A motorist arriving in Saint-Louis from Dakar might, on arriving at the Pont Faidherbe, turn not left onto the bridge but right into the Sor Market. The name may be unfamiliar, but Sor covers several times more ground that Saint-Louis proper. Sor, technically at least, is an island itself, because the Senegal River does have a lazy distributary that wraps around it. All the roads in and out must cross bridges or embankments.
Sor is also the site of the old railway station of Saint-Louis. From here, the Faidherbe Bridge is only a minute or two away. (The track was never extended across the Senegal River.) Yes, that's a bit of rail at the lower-left corner.
Here we've backed up the track 50 meters. You're right: it's narrow-gauge.
Here's the view toward Dakar, 163 track miles that-a-way.
We're maybe a ten-minute walk toward the railroad station. Fills you with expectation, doesn't it?

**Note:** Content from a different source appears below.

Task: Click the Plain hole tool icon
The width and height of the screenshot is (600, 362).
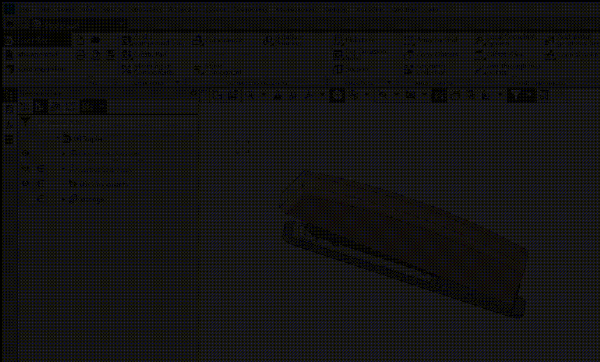Action: point(338,40)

Sor was the end of the line, and so it had a freight yard, later converted into a bus stop and garage. The tracks seem to be either pulled or buried.
We're back at the station, at about the point where old photos show French officers in tropical whites and pith helmets. Dare you to wear one today!

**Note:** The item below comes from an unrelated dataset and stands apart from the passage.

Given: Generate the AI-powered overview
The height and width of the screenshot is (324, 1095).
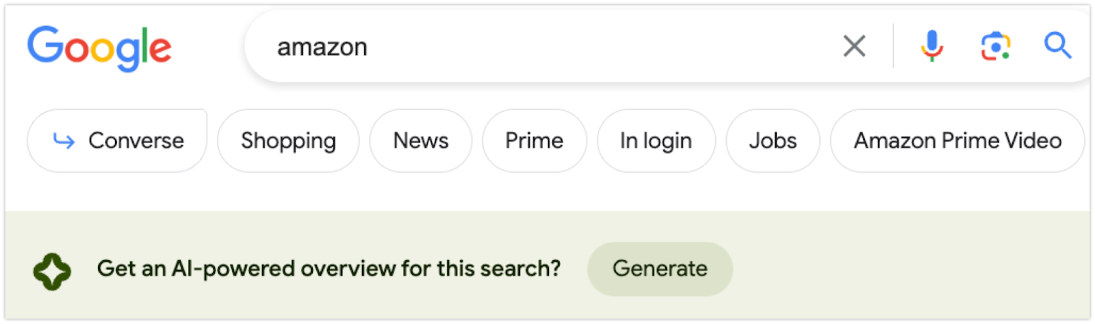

The track-side view of the station.
Out to lunch.
That's what I call customer service.
The station seen from the other side. Rail service began in 1885. This station opened in 1909. Rail service ended in 1996.

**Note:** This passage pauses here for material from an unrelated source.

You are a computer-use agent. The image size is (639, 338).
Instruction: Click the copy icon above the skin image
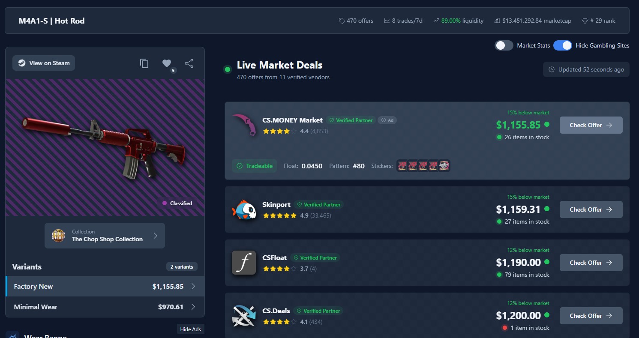[x=144, y=63]
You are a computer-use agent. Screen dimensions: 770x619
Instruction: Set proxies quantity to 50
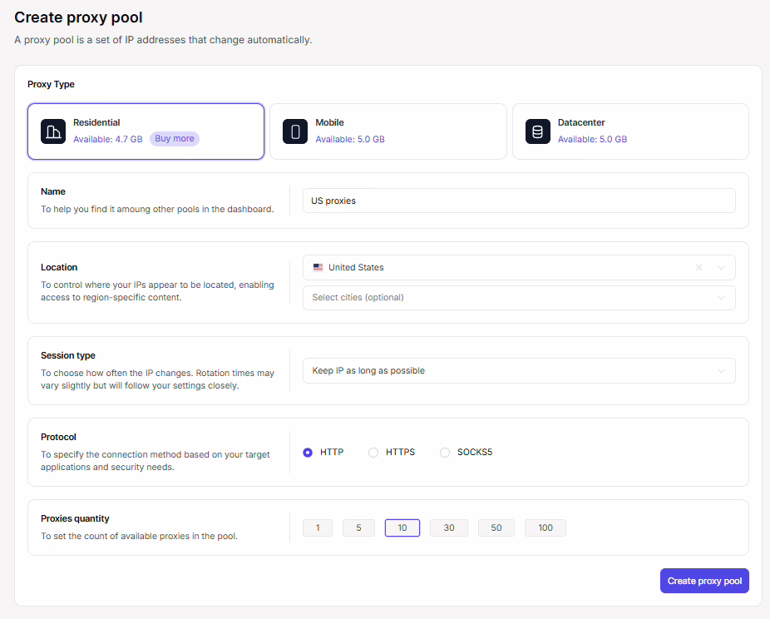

Same location, but looking toward what was once bravely or absurdly called Place St. Germain. More recently it's been the Avenue General De Gaulle, but he's nowhere in sight. Maybe it's wiser just to call it the Marché de Sor.
A driver tries to bull his way through. "This is a public street!" No luck.
Had he managed to get through, he would have found smooth sailing.
Sor doesn't have many buildings built to impress, but here's an exception. Governor Faidherbe in 1855 created what became the École des Fils des Chefs et des Interprêtes. The school moved into this building in 1902. Since 1965 the building has served as an elementary school. The faience came from you-know-where.
A bit farther up the road is Our Lady of Lourdes, from 1891.
It has its own Lourdian grotto.
And a full house this Sunday morning.